Friday, 7 June 2019
Whittier, Alaska, USA
Have hired a car from Hertz. I say ‘car’, it’s more of a beast. 5.7 litre Dodge Ram 1500 SUV. It’s huge. Even I have to climb up into the cabin it’s that tall. Got some oomph. Shall savour driving this.
But first a few odd jobs to do in Anchorage. The sort of mundane stuff that every traveller needs to stop and do once in a while. Post office. Haircut. Souvenirs. Lunch at an excellent little shack selling halibut tacos.
And then we’re off. Back the way I came a few weeks ago. But there’s a difference now. Last time I drove the Seward Highway northbound, I couldn’t see a flipping thing because of the heavy rain and low cloud. Now, however, realise what I missed. The sun is shining. The sky is blue. An awesome day.

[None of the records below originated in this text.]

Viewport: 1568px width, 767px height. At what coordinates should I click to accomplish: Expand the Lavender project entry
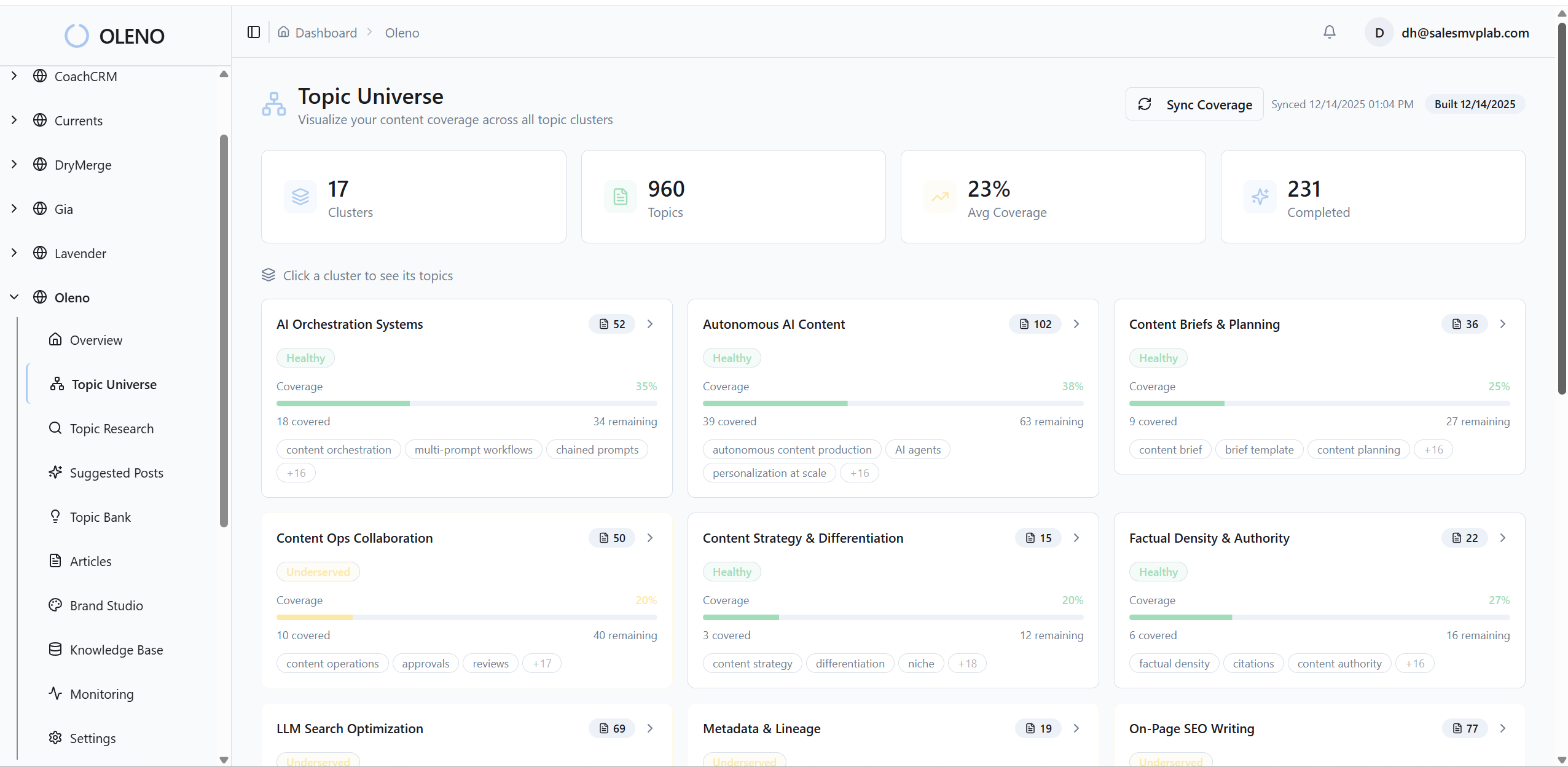[x=14, y=253]
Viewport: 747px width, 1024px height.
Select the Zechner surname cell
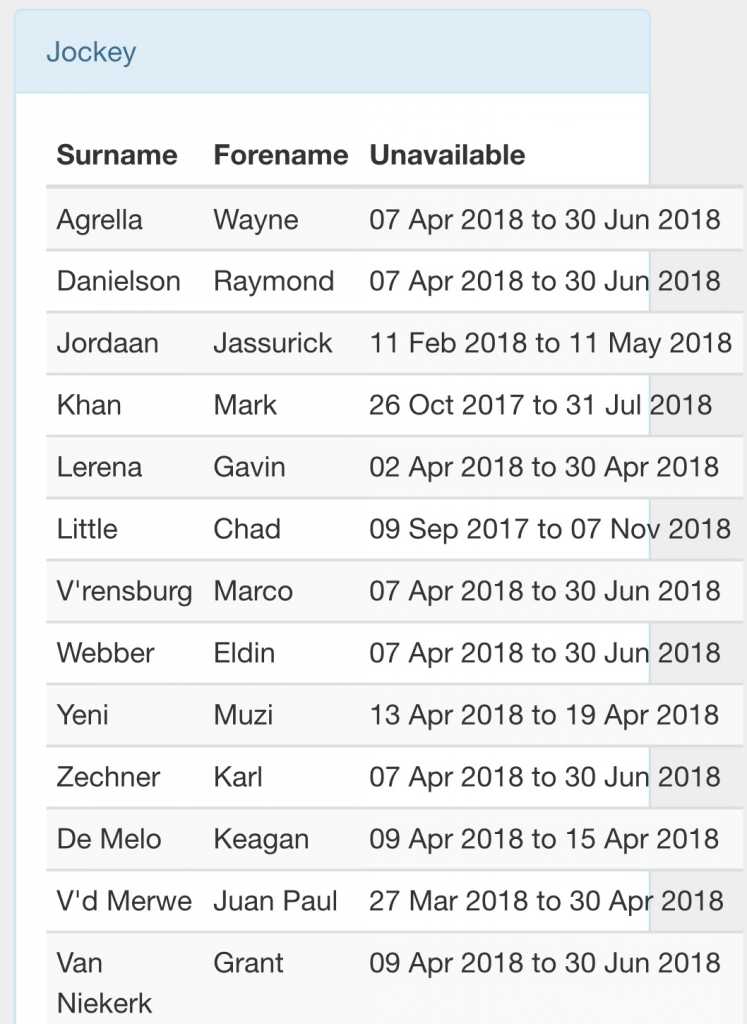point(109,777)
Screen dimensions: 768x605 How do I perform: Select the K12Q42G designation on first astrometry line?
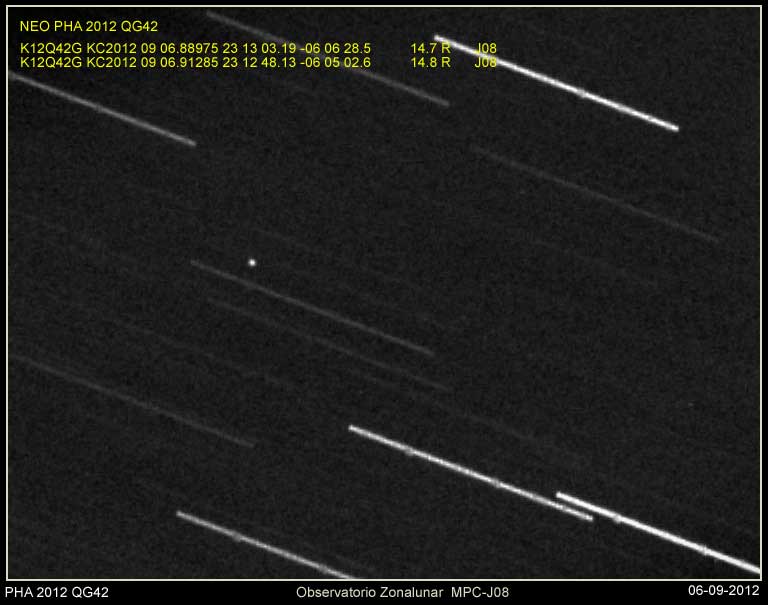pos(50,48)
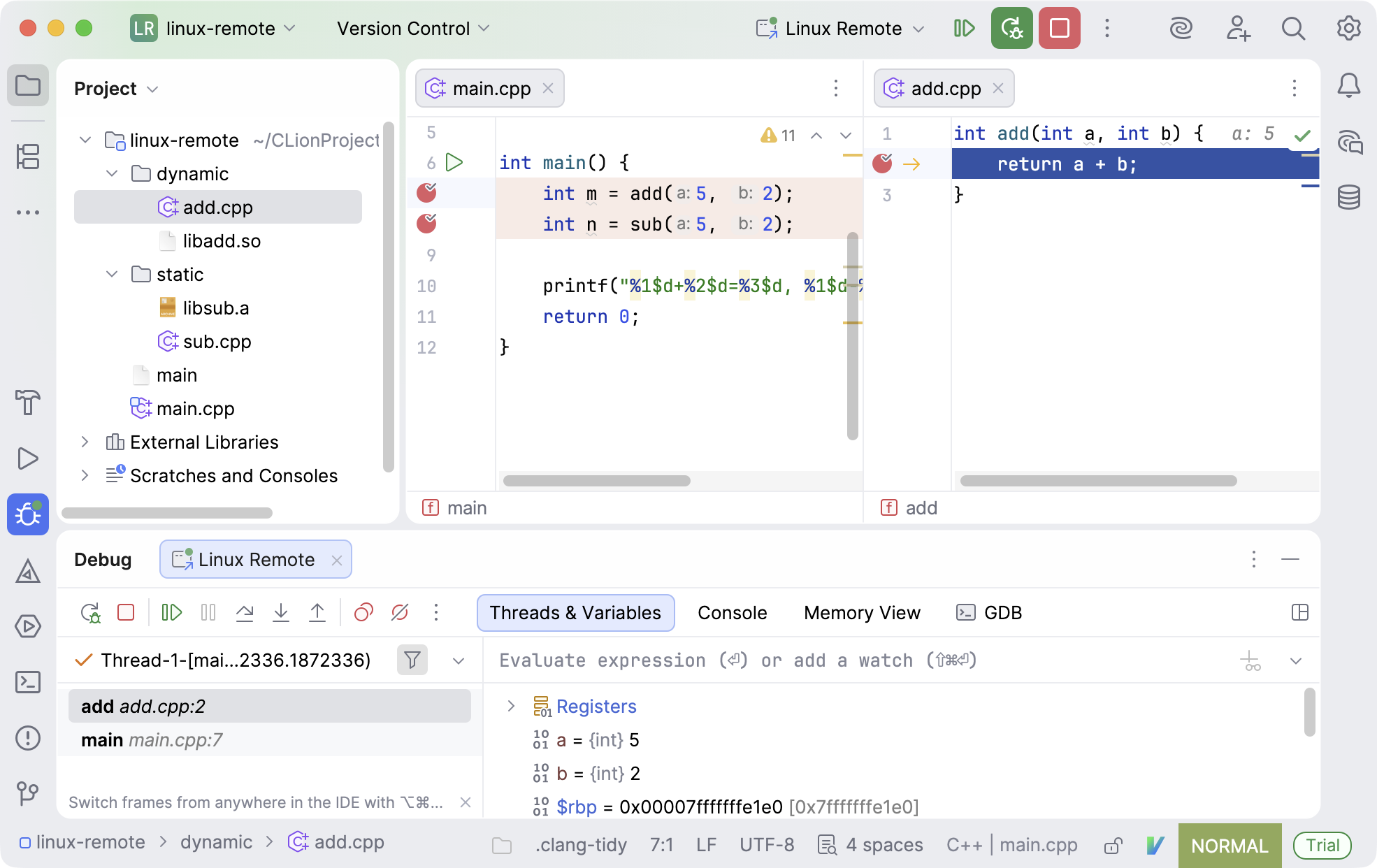Screen dimensions: 1377x868
Task: Click the Step Into debug icon
Action: click(x=281, y=613)
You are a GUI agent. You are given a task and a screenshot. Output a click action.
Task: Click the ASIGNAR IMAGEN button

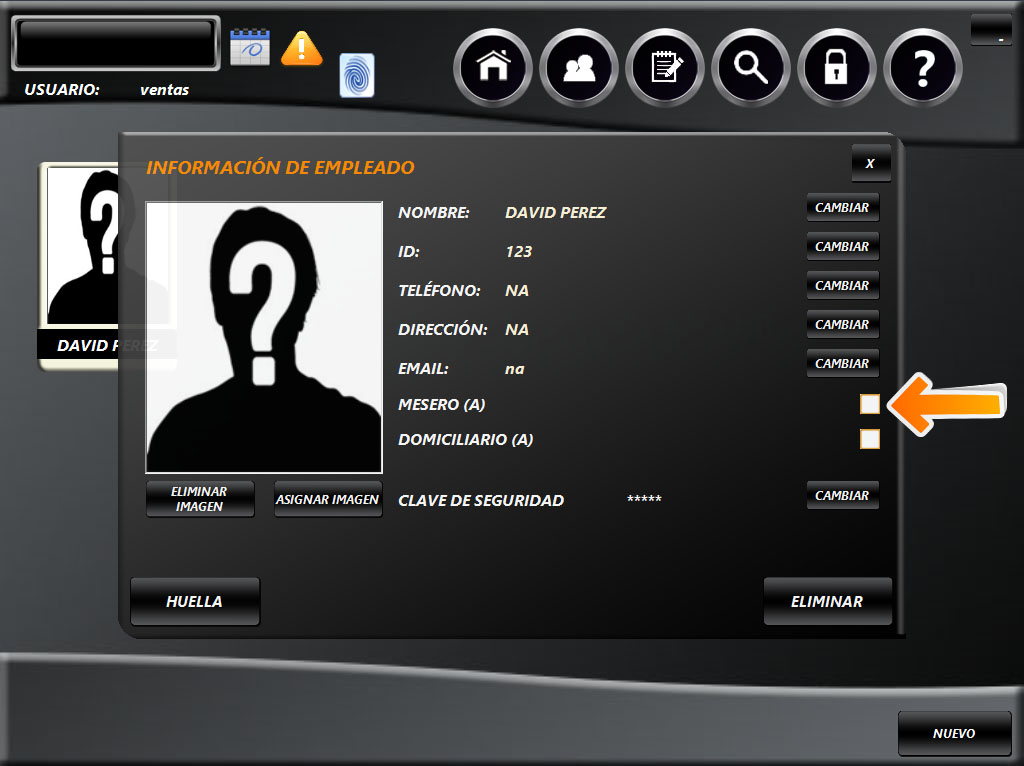[328, 499]
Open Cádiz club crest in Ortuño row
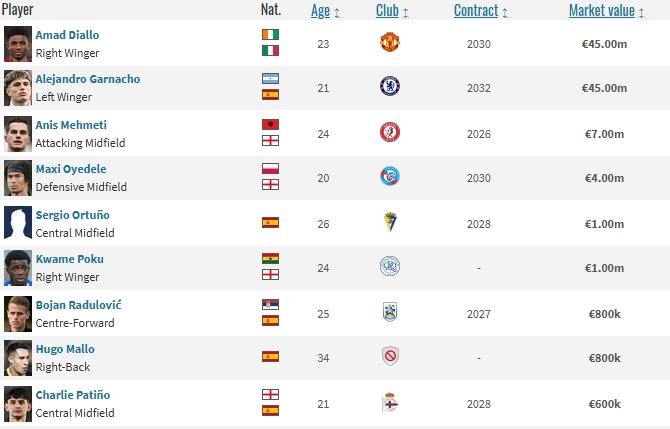The width and height of the screenshot is (670, 429). (390, 222)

Alaska keeps on giving with its snow capped mountains, rivers and inlets. The views are magnificent.
Instead of heading straight to Seward, the biker boys I met in Coldfoot persuaded me to overnight in Whittier. But to reach Whittier you have to drive through a single track tunnel, which is over 2 miles long. Built in the 1940s as a rail tunnel spur to the port of Whittier to aid the American war effort, it’s now a combined rail and vehicle tunnel. Southbound cars travel through it on the half hour. Northbound on the hour. Trains as and when.
There’s only one decent place to stay and that’s the Inn at Whittier (http://www.innatwhittier.com/). Yet another room with a view. Of snow capped mountains.
If I thought Seward had nothing to offer then Whittier has even less. Blimey. It’s a bit of a one horse town. If you could call it that.
Everywhere I look are signs for ‘Tsunami Hazard Zone’ and ‘Tsunami Evacuation Route’. There’s even a weekly test siren at 1700hrs on a Friday to test the tsunami alarm. Serious stuff.
Short walk between the marina and the rest of the town in the pedestrian tunnel under the railway line. Whittier used to be a US Army base and the old buildings have now been converted for use in the fishing industry. Does have an excellent small museum charting its history as a gold rush town, then as a US Army base in World War 2 followed by the Cold War. Russia not being too far away.
The ‘boardwalk’ is a small number of shacks selling tourist tat and food.
And that’s all Whittier has to offer.
Also a cruise port for Princess Cruise ships. One of which docks during the night and makes you realise how big these ships are when it dwarfs the hotel you’re staying in.
One response to “167. Tsunami warning”
The Whittier tunnel I remember it well. Yes we did take a Princess cruise to Alaska. One big advantage was the access to great accommodation – wooden lodges in excellent locations.